** Input for this task **
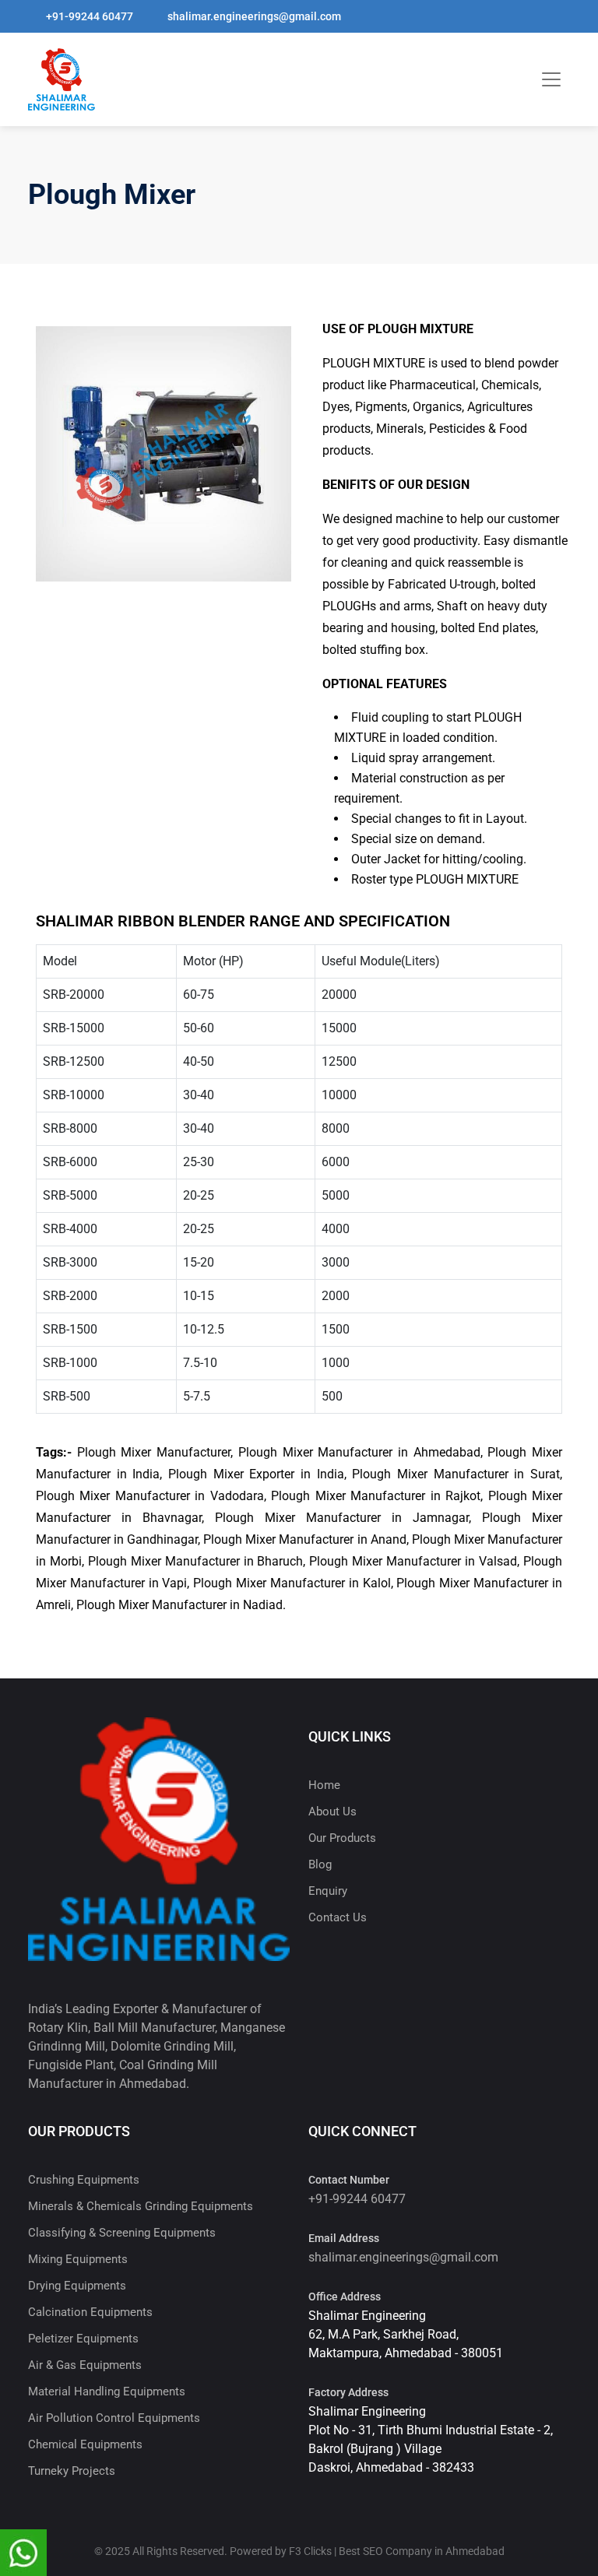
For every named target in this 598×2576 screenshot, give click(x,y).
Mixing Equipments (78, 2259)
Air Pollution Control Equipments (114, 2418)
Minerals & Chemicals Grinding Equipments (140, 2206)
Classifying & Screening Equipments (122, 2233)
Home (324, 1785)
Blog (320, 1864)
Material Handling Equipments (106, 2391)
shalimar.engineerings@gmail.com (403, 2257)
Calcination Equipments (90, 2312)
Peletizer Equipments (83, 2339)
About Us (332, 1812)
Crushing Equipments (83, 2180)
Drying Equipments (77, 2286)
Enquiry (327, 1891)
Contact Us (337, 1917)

** Aim of the exercise **
A word-for-word copy of all the data, without pictures, is the expected output.

** Result below **
For every named target in this 598×2576 screenshot, give click(x,y).
Mixing Equipments (78, 2259)
Air Pollution Control Equipments (114, 2418)
Minerals & Chemicals Grinding Equipments (140, 2206)
Classifying & Screening Equipments (122, 2233)
Home (324, 1785)
Blog (320, 1864)
Material Handling Equipments (106, 2391)
shalimar.engineerings@gmail.com (403, 2257)
Calcination Equipments (90, 2312)
Peletizer Equipments (83, 2339)
About Us (332, 1812)
Crushing Equipments (83, 2180)
Drying Equipments (77, 2286)
Enquiry (327, 1891)
Contact Us (337, 1917)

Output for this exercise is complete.